Directions |
1. Print the part of the MQTT-SN demo page from "This client supports" up to and including "is available here.".
2. According to the MQTT-SN demo page, where is mqttsn_client_service_start called from, and at what point? Answer in one to three sentences.
3. Which functions does the MQTT-SN demo page say the client supports? List every one.

Selection |
________________

Implementation of MQTT-SN demo service

Table of contents Table of contents

This document describes the implementation of the MQTT-SN demo service running on nRF52-DK boards. This should also provide information on how to modify and extend it for own purposes.

The MQTT-SN Client for embeNET

This part of the demo uses MQTT-SN client running over the embeNET wireless communication protocol. The MQTT-SN protocol is a version of the popular Message Queuing Telemetry Transport (MQTT) protocol but made suitable for Sensor Networks that utilize UDP transport protocol instead of TCP. This implementation is based on the MQTT-SN specification version 1.2.

This client supports the following functions:

  • connecting and disconnecting to the gateway
  • registering topics
  • subscribing to topics and receiving messages on that topic
  • publishing messages on topics

More information about the client is available here.

Architecture of the service

The service is implemented as a C module called mqttsn_client_service.c. The API of the service consists of 4 functions:

  • mqttsn_client_service_init which initializes the service and prepares it for operation - it is called from within the main function.
  • mqttsn_client_service_start which starts the service - it is called from within the onJoined embeNET callback when the node joins the network.
  • mqttsn_client_service_stops which stops the service - it is called from within the onLeft embeNET callback when the node leaves the network.

________________

Record extracts |
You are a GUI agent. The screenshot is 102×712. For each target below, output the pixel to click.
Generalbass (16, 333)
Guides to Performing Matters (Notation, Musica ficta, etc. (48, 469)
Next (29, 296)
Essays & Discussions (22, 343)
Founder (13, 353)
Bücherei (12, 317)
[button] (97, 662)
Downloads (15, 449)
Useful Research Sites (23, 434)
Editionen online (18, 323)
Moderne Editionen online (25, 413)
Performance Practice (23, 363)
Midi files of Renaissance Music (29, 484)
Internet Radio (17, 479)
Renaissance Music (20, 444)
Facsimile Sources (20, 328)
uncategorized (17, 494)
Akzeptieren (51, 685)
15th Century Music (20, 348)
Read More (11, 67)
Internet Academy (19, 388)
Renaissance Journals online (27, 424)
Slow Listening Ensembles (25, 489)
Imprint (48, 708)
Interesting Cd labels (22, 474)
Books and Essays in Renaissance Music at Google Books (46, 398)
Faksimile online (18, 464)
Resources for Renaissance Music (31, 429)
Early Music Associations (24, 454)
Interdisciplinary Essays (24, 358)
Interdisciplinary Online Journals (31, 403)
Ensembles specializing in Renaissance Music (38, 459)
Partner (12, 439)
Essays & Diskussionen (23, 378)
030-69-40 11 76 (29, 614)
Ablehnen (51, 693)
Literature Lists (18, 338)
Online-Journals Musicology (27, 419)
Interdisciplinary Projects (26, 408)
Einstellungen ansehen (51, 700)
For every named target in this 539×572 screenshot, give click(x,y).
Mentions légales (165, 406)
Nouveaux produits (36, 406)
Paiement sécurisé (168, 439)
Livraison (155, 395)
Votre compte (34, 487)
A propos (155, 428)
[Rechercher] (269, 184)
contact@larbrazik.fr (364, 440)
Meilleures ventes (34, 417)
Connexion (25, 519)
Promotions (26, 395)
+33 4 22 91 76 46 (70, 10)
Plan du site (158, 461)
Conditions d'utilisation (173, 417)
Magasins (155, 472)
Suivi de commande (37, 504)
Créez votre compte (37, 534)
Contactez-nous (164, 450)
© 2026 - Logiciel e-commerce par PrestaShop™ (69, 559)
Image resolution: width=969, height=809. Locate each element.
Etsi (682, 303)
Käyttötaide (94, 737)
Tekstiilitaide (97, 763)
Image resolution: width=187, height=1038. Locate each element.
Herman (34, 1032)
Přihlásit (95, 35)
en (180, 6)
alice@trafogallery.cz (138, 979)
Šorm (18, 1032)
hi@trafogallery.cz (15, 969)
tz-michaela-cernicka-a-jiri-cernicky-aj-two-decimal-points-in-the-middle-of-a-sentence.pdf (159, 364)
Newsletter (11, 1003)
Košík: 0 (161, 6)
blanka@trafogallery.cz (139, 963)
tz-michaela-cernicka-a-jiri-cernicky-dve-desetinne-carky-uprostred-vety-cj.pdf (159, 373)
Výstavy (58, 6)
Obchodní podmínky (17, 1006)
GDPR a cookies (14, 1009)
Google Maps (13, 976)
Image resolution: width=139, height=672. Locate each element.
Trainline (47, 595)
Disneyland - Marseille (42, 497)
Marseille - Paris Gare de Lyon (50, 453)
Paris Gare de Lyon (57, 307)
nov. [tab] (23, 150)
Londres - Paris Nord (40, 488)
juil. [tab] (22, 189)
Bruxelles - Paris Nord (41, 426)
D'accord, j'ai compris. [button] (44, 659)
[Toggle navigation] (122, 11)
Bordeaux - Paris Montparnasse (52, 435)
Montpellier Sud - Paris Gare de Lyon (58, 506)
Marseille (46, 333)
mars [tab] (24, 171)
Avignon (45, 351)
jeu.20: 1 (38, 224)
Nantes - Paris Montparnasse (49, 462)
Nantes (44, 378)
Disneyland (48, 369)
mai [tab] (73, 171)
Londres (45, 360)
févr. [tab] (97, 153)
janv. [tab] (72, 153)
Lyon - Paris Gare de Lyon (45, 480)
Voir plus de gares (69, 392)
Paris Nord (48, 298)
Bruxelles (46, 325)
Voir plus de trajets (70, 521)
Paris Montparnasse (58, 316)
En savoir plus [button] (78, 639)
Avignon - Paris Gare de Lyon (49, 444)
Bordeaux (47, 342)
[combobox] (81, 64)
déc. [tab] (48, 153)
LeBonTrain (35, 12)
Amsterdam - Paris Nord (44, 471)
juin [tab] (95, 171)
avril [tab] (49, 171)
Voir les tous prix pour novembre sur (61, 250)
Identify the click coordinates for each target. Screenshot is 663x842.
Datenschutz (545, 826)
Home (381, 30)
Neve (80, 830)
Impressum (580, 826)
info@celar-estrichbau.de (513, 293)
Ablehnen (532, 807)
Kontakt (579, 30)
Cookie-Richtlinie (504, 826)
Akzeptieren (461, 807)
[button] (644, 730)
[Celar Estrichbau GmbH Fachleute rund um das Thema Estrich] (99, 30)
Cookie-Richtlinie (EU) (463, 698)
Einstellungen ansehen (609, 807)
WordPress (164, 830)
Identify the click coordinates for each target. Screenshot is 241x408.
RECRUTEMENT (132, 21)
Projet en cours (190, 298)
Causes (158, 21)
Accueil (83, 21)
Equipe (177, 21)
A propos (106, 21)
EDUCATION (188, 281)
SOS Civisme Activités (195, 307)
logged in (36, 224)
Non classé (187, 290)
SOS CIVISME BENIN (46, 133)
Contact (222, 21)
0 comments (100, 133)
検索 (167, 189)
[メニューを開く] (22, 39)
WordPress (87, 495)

________________

Task results |
1.
This client supports the following functions:

  • connecting and disconnecting to the gateway
  • registering topics
  • subscribing to topics and receiving messages on that topic
  • publishing messages on topics

More information about the client is available here.

2. It is called from within the onJoined embeNET callback. That callback runs when the node joins the network, so the service starts at that point.

3.
- connecting and disconnecting to the gateway
- registering topics
- subscribing to topics and receiving messages on that topic
- publishing messages on topics